As The Economist says: “what’s not to like?” This prompts a few observations from me…
Legal basis for regulation. Behind their concerns is the question of what the legal status and correct regulatory approach should be. On this subject, I have updated my briefing: Are e-cigarettes medicines? to include the fourth legal case in Europe that has rejected the classification of e-cigarettes as medicines by medicines regulators – this time in Estonia. The strategy of pursuing medicines regulation for these products when they plainly are not medicines is potentially damaging for three reasons:
Firstly, ‘light touch’ is unlikely. The likelihood of this being ‘light touch’ in any meaningful sense of the words is hard to imagine given the constraints imposed by the governing directive. Excessive regulation would create implicit regulatory protection and advantage for cigarettes – the main rival. I’ve set out the dangers in an earlier posting: Medicines regulation for e-cigarettes – when caution can kill. I don;t think anyone in the companies already trying to get medical marketing authorisations think this is light touch.
Secondly, distraction from doing the job properly. Applying an inappropriate regulatory framework is a distraction from designing regulation that is appropriate to the way the product is made, sold and used. This can be done through a mixture of general and specific consumer product regulation or a sector specific regulatory regime: this has been done for example for cosmetics, which are neither a food nor a medicine, but pose risks to human health. Either would be better than the contortions necessary to classify e-cigarettes as medicines, and the burdens costs and restrictions that would result.

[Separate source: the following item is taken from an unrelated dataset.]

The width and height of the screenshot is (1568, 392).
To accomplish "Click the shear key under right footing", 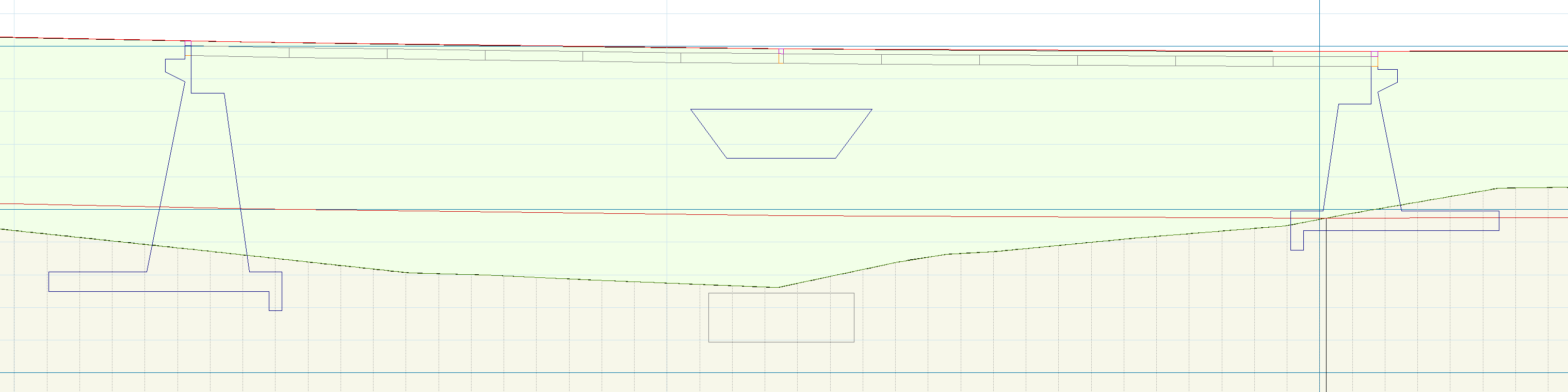I will [1297, 241].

Thirdly, it is legally flaky. National courts have repeatedly struck down as unlawful, disproportionate and discriminatory attempts by national medicines regulators to classify e-cigarettes as medicines under the directive 2001/83/EC – the medicines directive. But this what the Commission has proposed under the Tobacco Products Directive. The ECJ has developed case law that quite narrowly confines scope-creep for medicines definitions too. We should remember the TPD is not primarily a health measure,it is part of the development of the single market (though taking a high level of health protection as an objective). EU institutions are required to meet health objectives through the development of single market legislation in the least burdensome way they can – but they have barely considered the alternatives (same with our own MHRA). So we have the danger that all this effort will go into supporting the wrong type of regulation when perfectly viable alternatives are available, and then it will fall apart in the courts.

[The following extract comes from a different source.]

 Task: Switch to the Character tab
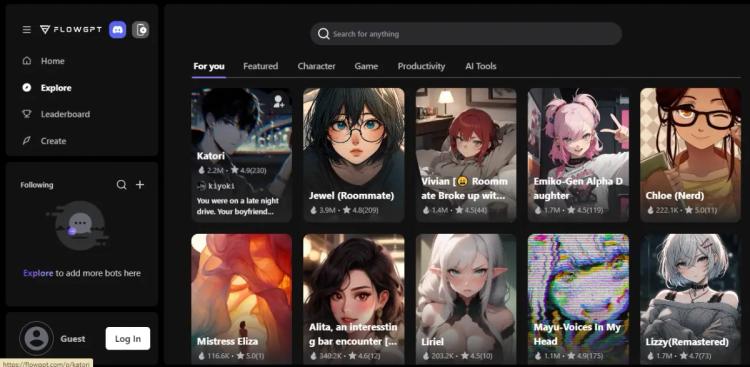tap(316, 66)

Can someone please explain why they think medicines regulation is the right thing to do? When considering the right thing to do, the science is only one part of the picture. The economists and lawyers have valid insights too – and it has to be considered within a risk-benefit framework that encompasses the super-risks of cigarettes. If someone has made a properly considered and rounded case for regulation of e-cigarettes as medicines, I would welcome sight of it – I am not aware of one. Even though this is apparently the preferred option of many health lobbyists. I’m not interested in arguments from authority: the position-taking and assertions of important-sounding health organisations. I already know that lots of people support medicines regulation, I’d just like to see some reasoned arguments for it and carefully weighed judgements on its potential downsides.